-- Data provided follows --

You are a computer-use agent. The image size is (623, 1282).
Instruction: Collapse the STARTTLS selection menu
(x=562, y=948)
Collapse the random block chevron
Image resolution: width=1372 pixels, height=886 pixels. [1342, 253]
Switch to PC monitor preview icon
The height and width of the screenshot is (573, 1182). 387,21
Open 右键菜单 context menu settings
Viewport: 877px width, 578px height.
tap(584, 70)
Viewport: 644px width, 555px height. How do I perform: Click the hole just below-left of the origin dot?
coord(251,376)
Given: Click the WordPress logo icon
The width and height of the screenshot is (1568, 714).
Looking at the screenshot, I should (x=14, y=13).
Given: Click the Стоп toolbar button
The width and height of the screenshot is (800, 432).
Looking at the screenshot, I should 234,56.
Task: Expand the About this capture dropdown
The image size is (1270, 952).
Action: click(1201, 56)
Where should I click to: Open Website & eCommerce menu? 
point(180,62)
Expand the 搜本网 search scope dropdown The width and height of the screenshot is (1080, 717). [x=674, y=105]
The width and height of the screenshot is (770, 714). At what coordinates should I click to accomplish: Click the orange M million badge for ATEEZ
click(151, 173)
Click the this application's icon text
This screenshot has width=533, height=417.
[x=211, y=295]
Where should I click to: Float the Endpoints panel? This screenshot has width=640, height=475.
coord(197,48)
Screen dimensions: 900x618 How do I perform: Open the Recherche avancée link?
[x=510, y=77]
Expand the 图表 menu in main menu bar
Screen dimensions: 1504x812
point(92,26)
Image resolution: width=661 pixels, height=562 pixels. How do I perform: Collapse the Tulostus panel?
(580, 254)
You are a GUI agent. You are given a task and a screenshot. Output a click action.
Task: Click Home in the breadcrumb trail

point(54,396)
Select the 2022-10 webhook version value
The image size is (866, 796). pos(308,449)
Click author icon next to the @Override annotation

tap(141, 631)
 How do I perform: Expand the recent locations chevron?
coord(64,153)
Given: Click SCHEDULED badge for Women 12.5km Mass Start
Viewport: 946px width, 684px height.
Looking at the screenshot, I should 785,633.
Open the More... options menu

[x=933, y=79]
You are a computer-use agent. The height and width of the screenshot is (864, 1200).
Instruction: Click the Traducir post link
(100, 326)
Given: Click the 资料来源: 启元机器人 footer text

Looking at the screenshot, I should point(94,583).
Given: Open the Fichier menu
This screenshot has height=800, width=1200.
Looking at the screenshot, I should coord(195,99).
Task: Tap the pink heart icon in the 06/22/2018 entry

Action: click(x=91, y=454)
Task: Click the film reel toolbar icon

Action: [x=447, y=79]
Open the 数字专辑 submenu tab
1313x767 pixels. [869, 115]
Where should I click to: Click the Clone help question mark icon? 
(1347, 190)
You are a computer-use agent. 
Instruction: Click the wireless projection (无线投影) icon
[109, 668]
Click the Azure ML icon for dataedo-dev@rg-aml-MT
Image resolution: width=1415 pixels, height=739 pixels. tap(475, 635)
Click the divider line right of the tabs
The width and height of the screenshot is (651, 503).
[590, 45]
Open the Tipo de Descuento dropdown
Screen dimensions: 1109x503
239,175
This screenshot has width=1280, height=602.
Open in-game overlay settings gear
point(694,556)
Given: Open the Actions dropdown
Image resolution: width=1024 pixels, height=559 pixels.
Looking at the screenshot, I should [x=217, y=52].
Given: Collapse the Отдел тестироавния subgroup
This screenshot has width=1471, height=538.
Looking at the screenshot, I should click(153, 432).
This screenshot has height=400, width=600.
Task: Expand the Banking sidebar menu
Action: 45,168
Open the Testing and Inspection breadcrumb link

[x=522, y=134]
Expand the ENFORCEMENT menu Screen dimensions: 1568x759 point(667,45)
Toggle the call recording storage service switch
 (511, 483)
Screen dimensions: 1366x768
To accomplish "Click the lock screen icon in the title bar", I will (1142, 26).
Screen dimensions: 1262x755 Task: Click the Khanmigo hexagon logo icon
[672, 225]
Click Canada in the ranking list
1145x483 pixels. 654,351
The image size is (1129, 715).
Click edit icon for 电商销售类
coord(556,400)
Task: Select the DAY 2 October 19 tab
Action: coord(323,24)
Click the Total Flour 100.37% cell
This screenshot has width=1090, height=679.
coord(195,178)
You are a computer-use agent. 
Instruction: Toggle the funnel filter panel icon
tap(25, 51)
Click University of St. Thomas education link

-- Data provided concluded --

▸ Aim of the task
Print each entry above word for word, leaving none out.

▸ Result
You are a computer-use agent. The image size is (623, 1282).
Instruction: Collapse the STARTTLS selection menu
(x=562, y=948)
Collapse the random block chevron
Image resolution: width=1372 pixels, height=886 pixels. [1342, 253]
Switch to PC monitor preview icon
The height and width of the screenshot is (573, 1182). 387,21
Open 右键菜单 context menu settings
Viewport: 877px width, 578px height.
tap(584, 70)
Viewport: 644px width, 555px height. How do I perform: Click the hole just below-left of the origin dot?
coord(251,376)
Given: Click the WordPress logo icon
The width and height of the screenshot is (1568, 714).
Looking at the screenshot, I should (x=14, y=13).
Given: Click the Стоп toolbar button
The width and height of the screenshot is (800, 432).
Looking at the screenshot, I should 234,56.
Task: Expand the About this capture dropdown
The image size is (1270, 952).
Action: click(1201, 56)
Where should I click to: Open Website & eCommerce menu? 
point(180,62)
Expand the 搜本网 search scope dropdown The width and height of the screenshot is (1080, 717). [x=674, y=105]
The width and height of the screenshot is (770, 714). At what coordinates should I click to accomplish: Click the orange M million badge for ATEEZ
click(151, 173)
Click the this application's icon text
This screenshot has width=533, height=417.
[x=211, y=295]
Where should I click to: Float the Endpoints panel? This screenshot has width=640, height=475.
coord(197,48)
Screen dimensions: 900x618 How do I perform: Open the Recherche avancée link?
[x=510, y=77]
Expand the 图表 menu in main menu bar
Screen dimensions: 1504x812
point(92,26)
Image resolution: width=661 pixels, height=562 pixels. How do I perform: Collapse the Tulostus panel?
(580, 254)
You are a GUI agent. You are given a task and a screenshot. Output a click action.
Task: Click Home in the breadcrumb trail

point(54,396)
Select the 2022-10 webhook version value
The image size is (866, 796). pos(308,449)
Click author icon next to the @Override annotation

tap(141, 631)
 How do I perform: Expand the recent locations chevron?
coord(64,153)
Given: Click SCHEDULED badge for Women 12.5km Mass Start
Viewport: 946px width, 684px height.
Looking at the screenshot, I should 785,633.
Open the More... options menu

[x=933, y=79]
You are a computer-use agent. The height and width of the screenshot is (864, 1200).
Instruction: Click the Traducir post link
(100, 326)
Given: Click the 资料来源: 启元机器人 footer text

Looking at the screenshot, I should point(94,583).
Given: Open the Fichier menu
This screenshot has height=800, width=1200.
Looking at the screenshot, I should coord(195,99).
Task: Tap the pink heart icon in the 06/22/2018 entry

Action: click(x=91, y=454)
Task: Click the film reel toolbar icon

Action: [x=447, y=79]
Open the 数字专辑 submenu tab
1313x767 pixels. [869, 115]
Where should I click to: Click the Clone help question mark icon? 
(1347, 190)
You are a computer-use agent. 
Instruction: Click the wireless projection (无线投影) icon
[109, 668]
Click the Azure ML icon for dataedo-dev@rg-aml-MT
Image resolution: width=1415 pixels, height=739 pixels. tap(475, 635)
Click the divider line right of the tabs
The width and height of the screenshot is (651, 503).
[590, 45]
Open the Tipo de Descuento dropdown
Screen dimensions: 1109x503
239,175
This screenshot has width=1280, height=602.
Open in-game overlay settings gear
point(694,556)
Given: Open the Actions dropdown
Image resolution: width=1024 pixels, height=559 pixels.
Looking at the screenshot, I should [x=217, y=52].
Given: Collapse the Отдел тестироавния subgroup
This screenshot has width=1471, height=538.
Looking at the screenshot, I should click(153, 432).
This screenshot has height=400, width=600.
Task: Expand the Banking sidebar menu
Action: 45,168
Open the Testing and Inspection breadcrumb link

[x=522, y=134]
Expand the ENFORCEMENT menu Screen dimensions: 1568x759 point(667,45)
Toggle the call recording storage service switch
 (511, 483)
Screen dimensions: 1366x768
To accomplish "Click the lock screen icon in the title bar", I will (1142, 26).
Screen dimensions: 1262x755 Task: Click the Khanmigo hexagon logo icon
[672, 225]
Click Canada in the ranking list
1145x483 pixels. 654,351
The image size is (1129, 715).
Click edit icon for 电商销售类
coord(556,400)
Task: Select the DAY 2 October 19 tab
Action: coord(323,24)
Click the Total Flour 100.37% cell
This screenshot has width=1090, height=679.
coord(195,178)
You are a computer-use agent. 
Instruction: Toggle the funnel filter panel icon
tap(25, 51)
Click University of St. Thomas education link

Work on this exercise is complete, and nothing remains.